- [EXERCISE BRIEF]
Please return every entry below exactly as written, without any of its pictures.

- [THE DATA]
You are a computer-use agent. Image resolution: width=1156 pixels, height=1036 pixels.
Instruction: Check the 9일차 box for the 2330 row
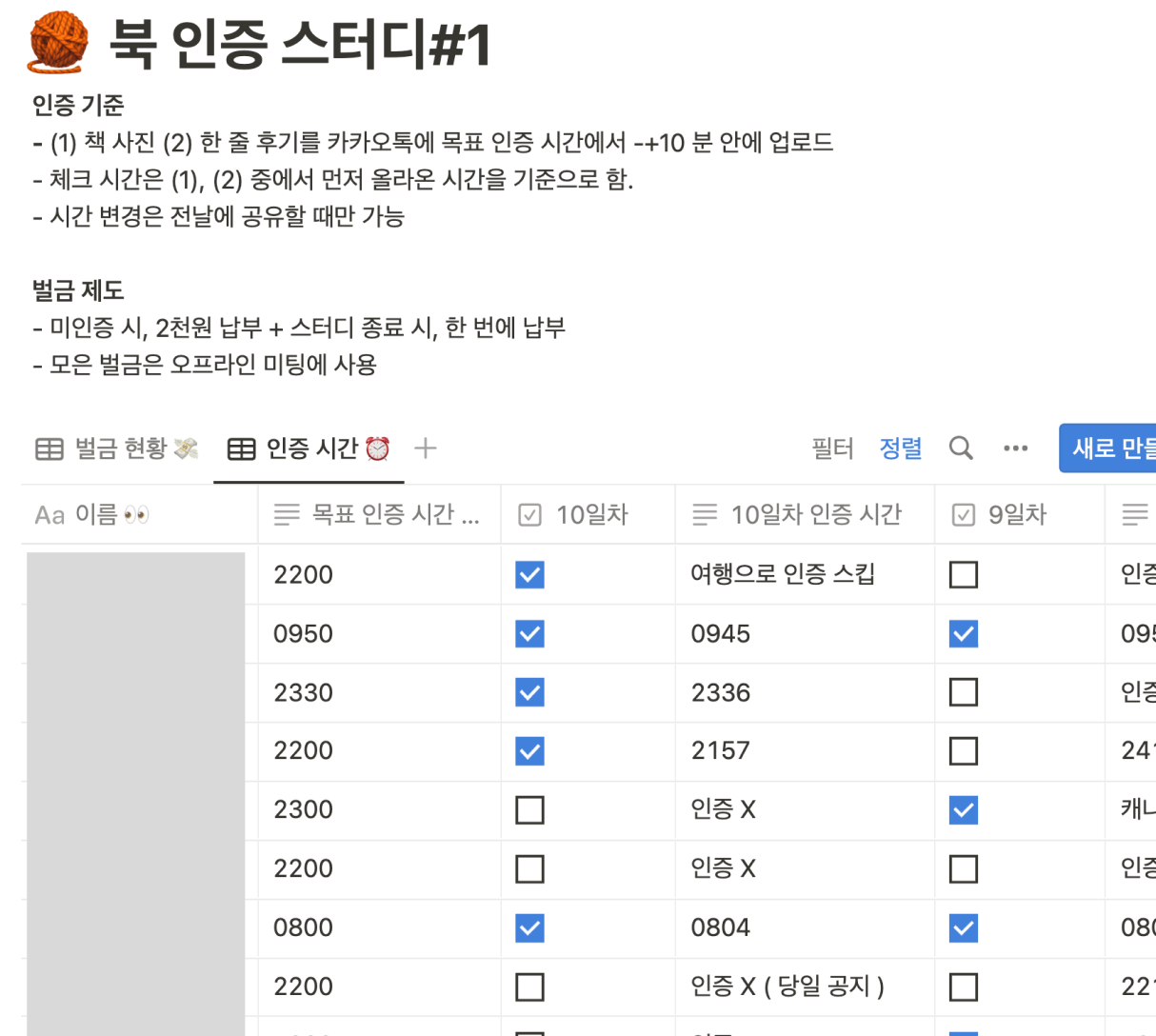tap(963, 692)
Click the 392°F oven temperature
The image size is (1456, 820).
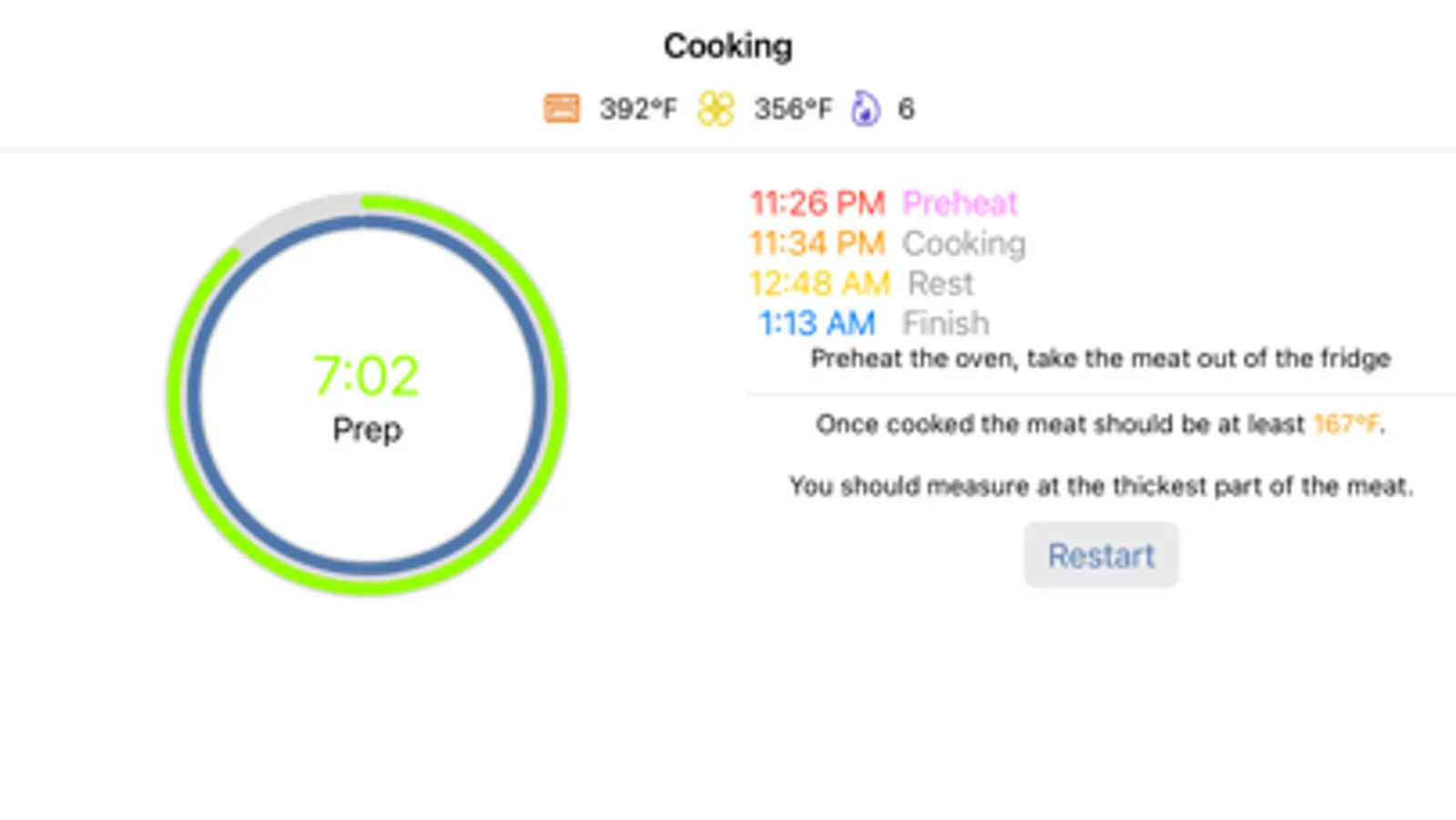(x=637, y=109)
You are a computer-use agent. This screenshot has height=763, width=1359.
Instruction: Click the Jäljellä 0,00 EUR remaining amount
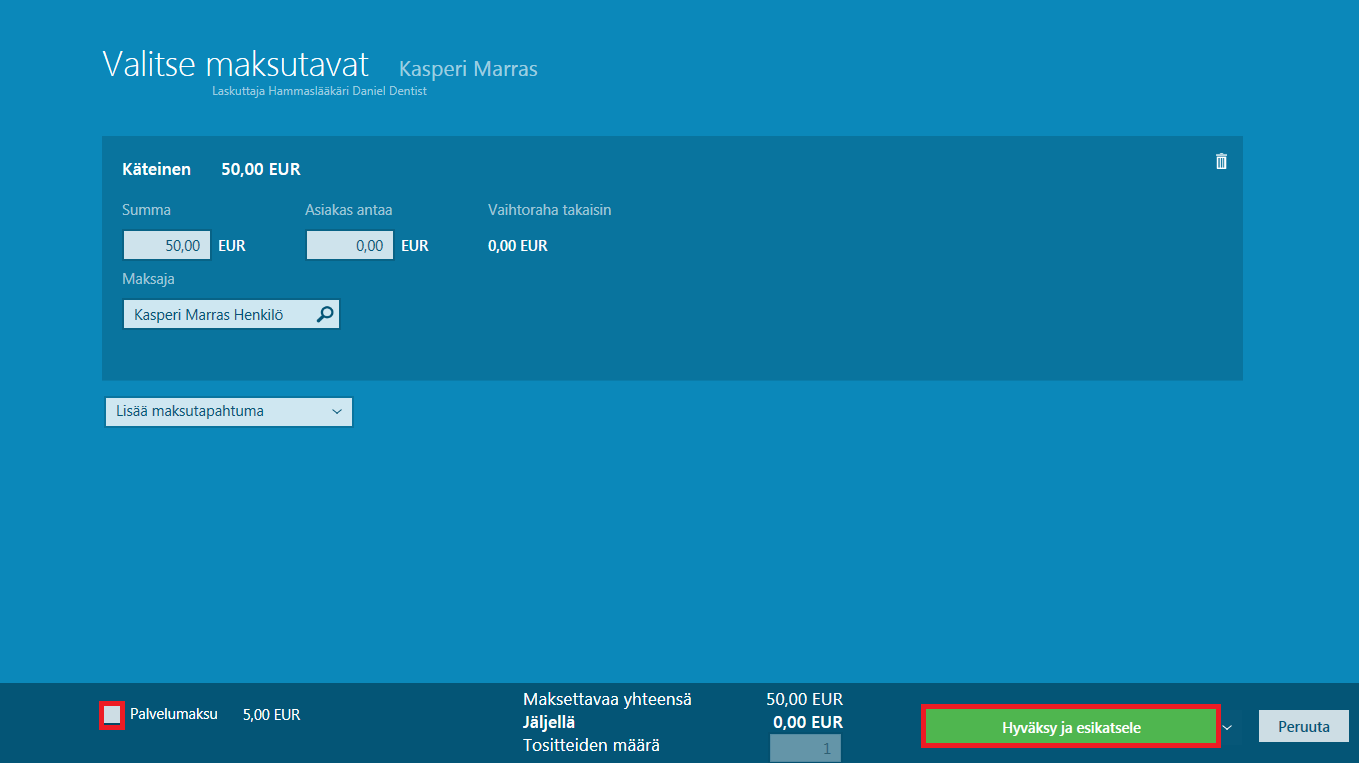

- [WRITTEN RESPONSE]
You are a computer-use agent. Image resolution: width=1156 pixels, height=1036 pixels.
Instruction: Check the 9일차 box for the 2330 row
tap(963, 692)
Click the 392°F oven temperature
The image size is (1456, 820).
(x=637, y=109)
You are a computer-use agent. This screenshot has height=763, width=1359.
Instruction: Click the Jäljellä 0,00 EUR remaining amount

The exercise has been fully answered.